↓↓↓
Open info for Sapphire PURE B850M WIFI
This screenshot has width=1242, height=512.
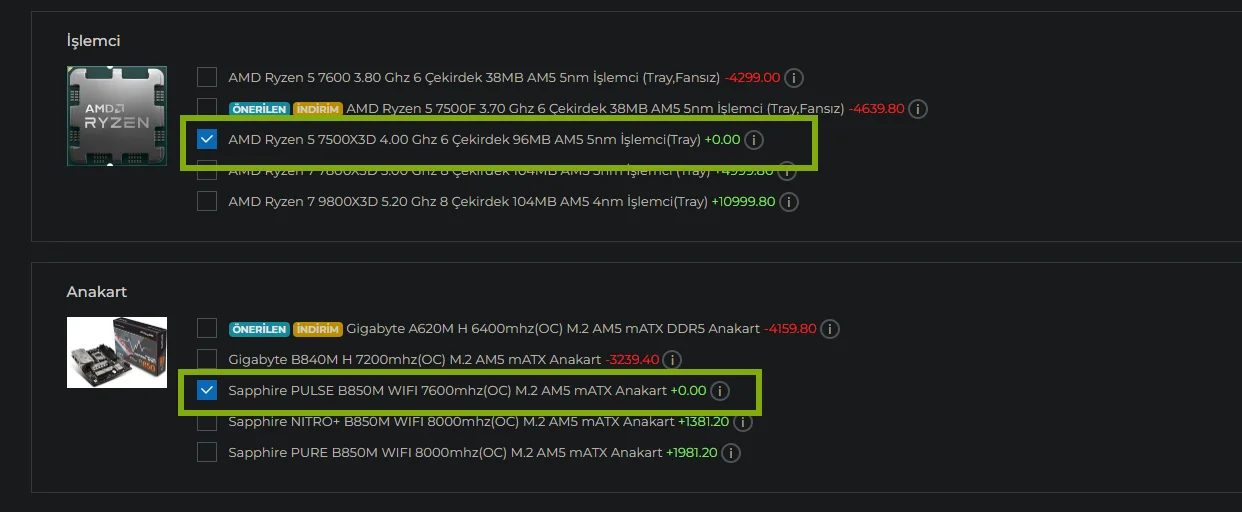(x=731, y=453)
↑↑↑
↓↓↓
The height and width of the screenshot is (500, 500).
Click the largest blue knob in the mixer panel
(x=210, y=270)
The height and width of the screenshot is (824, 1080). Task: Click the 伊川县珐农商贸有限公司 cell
↑↑↑
Task to complete:
Starting with the line above that holds "Click the largest" and stopping with the line that holds "The height and width of the screenshot is (824, 1080).", reproduce each line exactly, omitting all other lines.

Finished task:
Click the largest blue knob in the mixer panel
(x=210, y=270)
The height and width of the screenshot is (824, 1080). Task: Click the 伊川县珐农商贸有限公司 cell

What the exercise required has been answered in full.